Dysfunctional families are usually fodder for comedies but this winner of Un Certain Regard at Cannes is something different (and darker) altogether. What if you could raise your children in complete isolation from the world, what kind of people would they become? That's the question posed by Dogtooth, a totally original and enthralling drama.
They don't have names, just simply Eldest (Papoulia), Son (Hristos Passalis) and Youngest (Tsoni) - three children of Father (Stergioglou) and Mother (Michelle Valley), a misguided Greek couple who have raised their children without influence from the outside world. Their education has been an odd one: the phone is salt, the sea is an armchair, cats are deadly creatures, Frank Sinatra is their grandfather, and they can only leave the house and grounds when their 'dogteeth' have fallen out. Despite being in their late teens and early twenties, the children are essentially infants and incapable of fending for themselves. Christina (Anna Kalaitzidou), a security guard at Father's plant, is the only outsider allowed in (her job is to service Son's sexual needs) but her intrusion has drastic consequences...

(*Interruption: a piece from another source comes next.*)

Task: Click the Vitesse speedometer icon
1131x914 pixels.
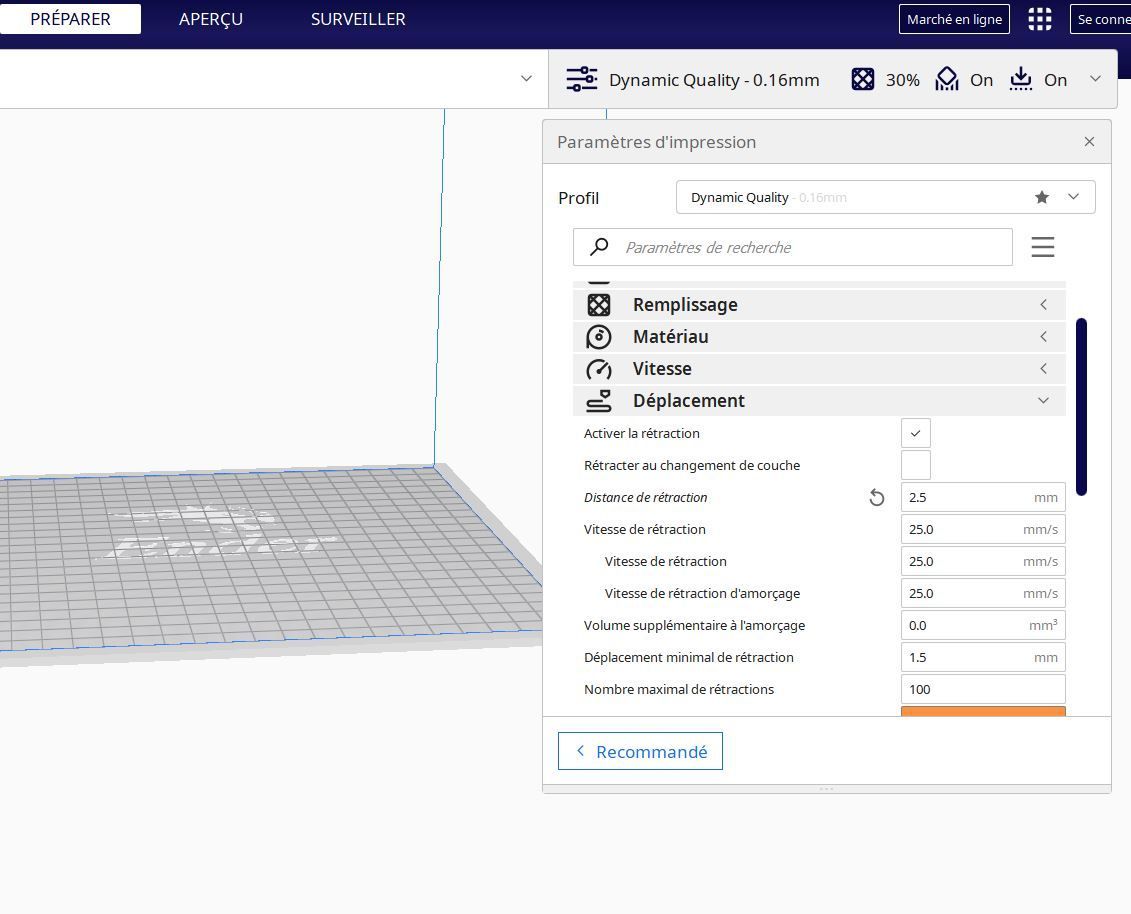Action: pyautogui.click(x=599, y=369)
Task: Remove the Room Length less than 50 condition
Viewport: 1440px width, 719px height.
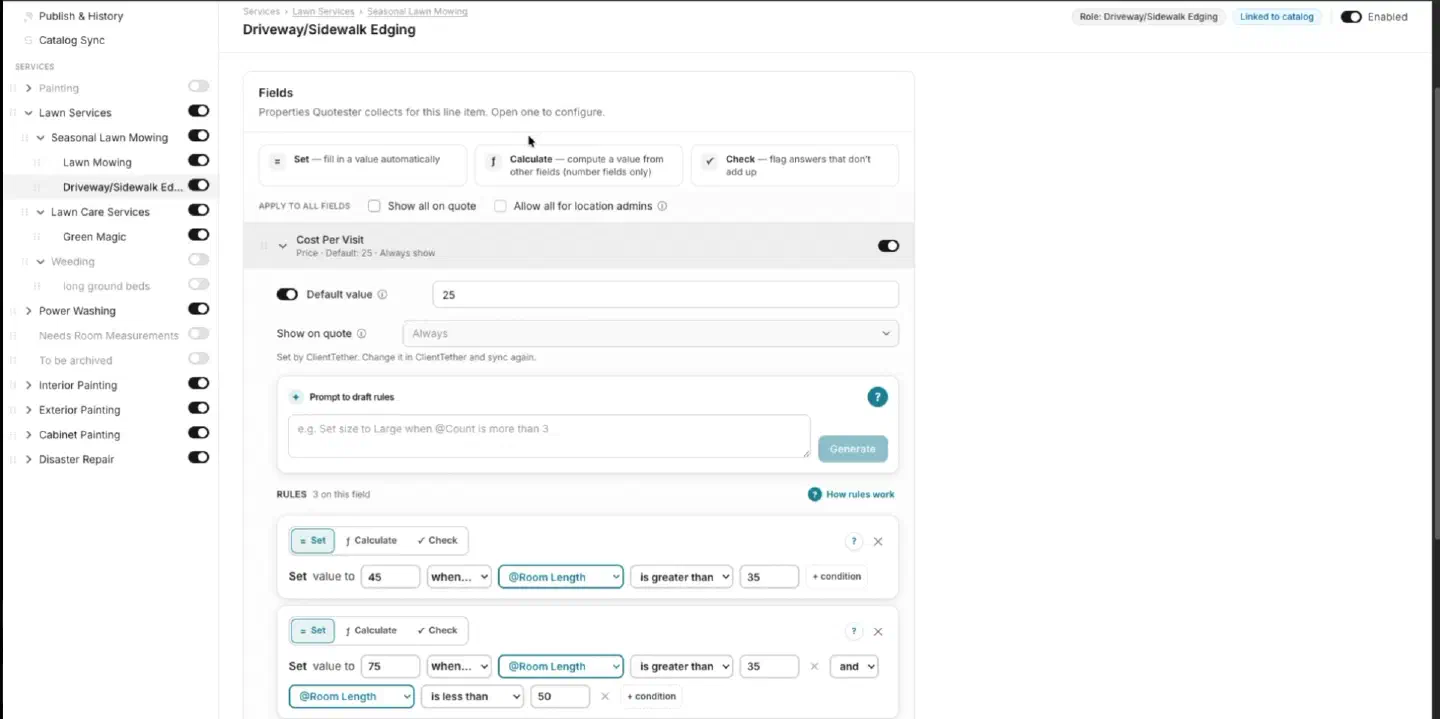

Why are they doing this? That's the question that keeps popping up. One of the rare scenes outside the fenced-off compound that lies deep in the Greek countryside hints at an answer: a dog trainer tells Father that his goal is to teach dogs how to behave, how to respect and how to obey. Is this a political film - keep people stupid and they're easy to rule? Or is it a slap in the face of controlling parents who involve themselves in every facet of their children's lives? The beauty of Dogtooth is that it can be both or neither. Regardless of the message, this is an engrossing film. It flips everything - for the most part dramas place extraordinary situations on ordinary people; this one follows an extraordinary family who find themselves battling everyday life.

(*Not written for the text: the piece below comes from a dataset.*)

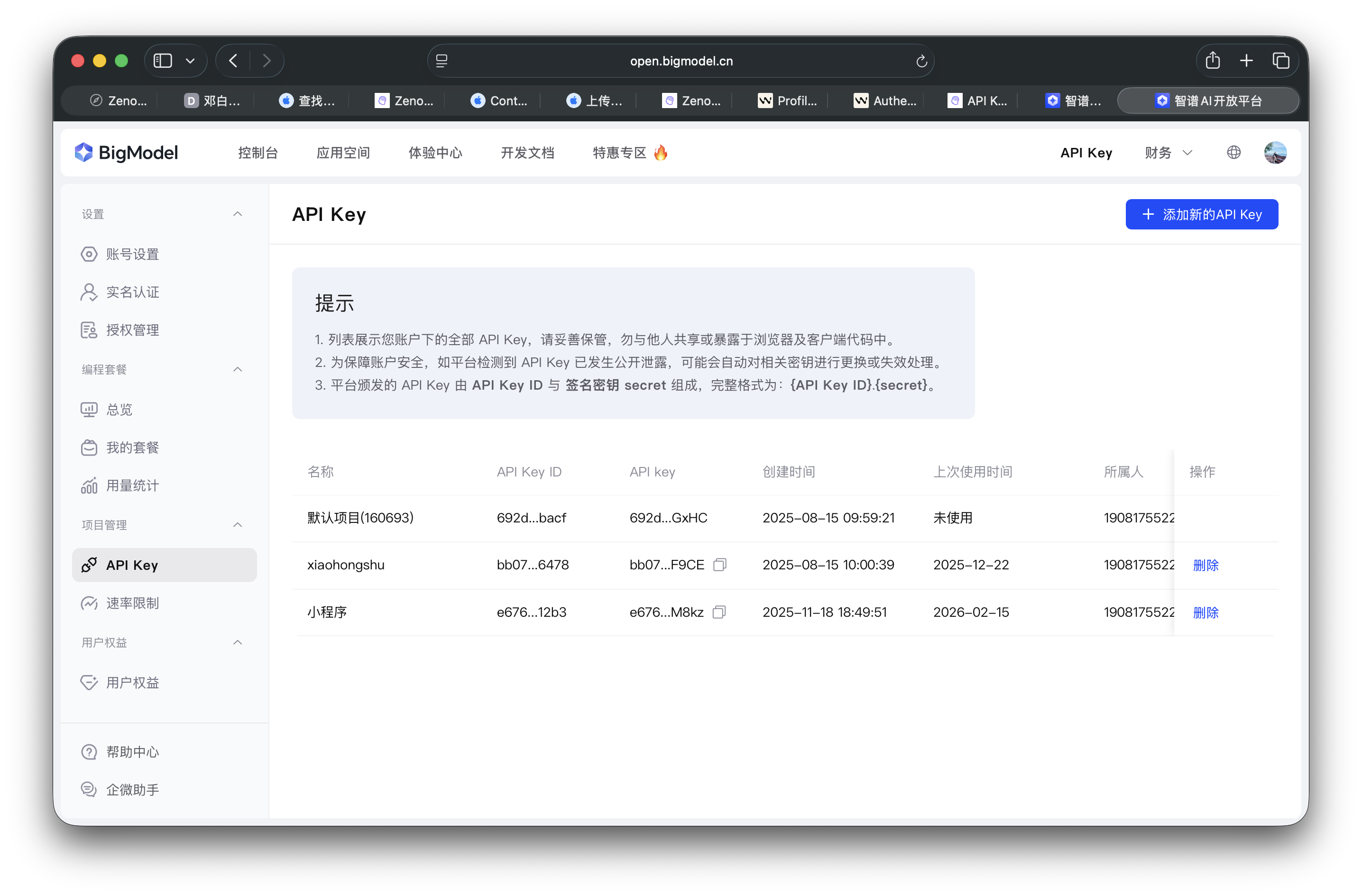Click the 授权管理 sidebar icon

pyautogui.click(x=89, y=329)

With the theme, the dialogue, the performances and the direction all singing from the same hymn sheet, Dogtooth is a film that continually feeds itself. Because the story is odd and off beam, the direction mirrors this: Lanthimos' camera sometimes cuts the heads off his actors, or he shoots them half out of frame. Everything going on behind the camera suggests that everything is wrong in front of it. Bar some brief and unexpected outbursts of violence, the performances, just like the lives of the characters, are ordered and structured - almost robotic. An always interesting and unsettling film, Dogtooth is powerful stuff.